The decision comes as part of the publication of draft clauses for the financial bill, which was published on 6th December and follows on from the Chancellor’s Autumn Statement.
Under the current rules, UK residents who pay regular premiums under life insurance policies issued before 14 March 1984 are entitled to income tax relief of 12.5 per cent of the premium.
The government has previously removed similar relief for policies issued on or after 14 March 1984, but those taken out before this date are currently still eligible for relief.
In the overview of its draft financial bill, HM Treasury claimed that the relief is “obsolescent”, but that it “still requires long and complex legislation although the average value of the relief per policy is minimal”.
The proposed changes will include those premiums paid by employers under employer-financed retirement benefit schemes.
The repeal of this measure will save the Treasury an estimated £5m in 2015-16, according to the initial findings, although the final costing will be set out in the 2012 Budget.
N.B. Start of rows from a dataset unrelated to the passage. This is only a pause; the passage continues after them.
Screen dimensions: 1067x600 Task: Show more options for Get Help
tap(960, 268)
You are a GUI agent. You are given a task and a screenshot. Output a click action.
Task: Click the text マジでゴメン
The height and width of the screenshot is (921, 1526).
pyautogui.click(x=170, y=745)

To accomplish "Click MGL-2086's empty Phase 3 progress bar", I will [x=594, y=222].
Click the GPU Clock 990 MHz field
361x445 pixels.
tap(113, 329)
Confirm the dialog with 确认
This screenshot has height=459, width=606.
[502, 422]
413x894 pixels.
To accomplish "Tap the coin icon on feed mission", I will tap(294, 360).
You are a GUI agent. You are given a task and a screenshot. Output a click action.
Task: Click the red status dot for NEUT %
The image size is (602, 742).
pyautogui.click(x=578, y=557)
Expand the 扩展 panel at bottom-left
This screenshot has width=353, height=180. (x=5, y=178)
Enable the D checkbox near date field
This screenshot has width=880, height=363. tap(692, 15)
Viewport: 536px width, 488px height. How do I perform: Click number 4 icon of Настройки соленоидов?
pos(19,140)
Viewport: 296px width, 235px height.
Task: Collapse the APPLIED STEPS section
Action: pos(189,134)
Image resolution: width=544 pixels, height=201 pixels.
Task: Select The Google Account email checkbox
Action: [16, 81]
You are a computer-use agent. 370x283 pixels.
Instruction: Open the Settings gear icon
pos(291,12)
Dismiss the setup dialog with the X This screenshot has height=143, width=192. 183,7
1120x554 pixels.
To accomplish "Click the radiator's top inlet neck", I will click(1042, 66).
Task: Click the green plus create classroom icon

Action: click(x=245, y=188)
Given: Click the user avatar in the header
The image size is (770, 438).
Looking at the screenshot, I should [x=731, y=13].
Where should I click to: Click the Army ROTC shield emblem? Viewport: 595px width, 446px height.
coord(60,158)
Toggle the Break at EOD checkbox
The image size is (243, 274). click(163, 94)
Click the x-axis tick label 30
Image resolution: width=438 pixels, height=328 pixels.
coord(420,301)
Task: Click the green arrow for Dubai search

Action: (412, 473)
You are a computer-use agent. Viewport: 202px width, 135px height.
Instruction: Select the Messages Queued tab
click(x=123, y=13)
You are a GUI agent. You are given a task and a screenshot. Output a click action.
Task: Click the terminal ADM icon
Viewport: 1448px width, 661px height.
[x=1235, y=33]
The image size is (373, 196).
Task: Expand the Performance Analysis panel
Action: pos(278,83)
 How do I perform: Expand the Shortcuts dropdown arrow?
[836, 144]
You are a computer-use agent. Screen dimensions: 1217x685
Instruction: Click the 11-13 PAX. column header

Analysts have suggested that the figure of savings for the Treasury has been over-estimated given that the average amount claimed per policy per year is just £14.
The costs of repealing this tax relief could, however, hit policy providers hard, as they will have to contact policyholders and make changes to IT and collection systems.
According to the Treasury statement, one industry representative body estimated the cost to each provider as ranging from £100,000 to £200,000.
Presuming that these costs are wholly or partly passed on to consumers then this small change could have price implications for the entire Life Assurance market.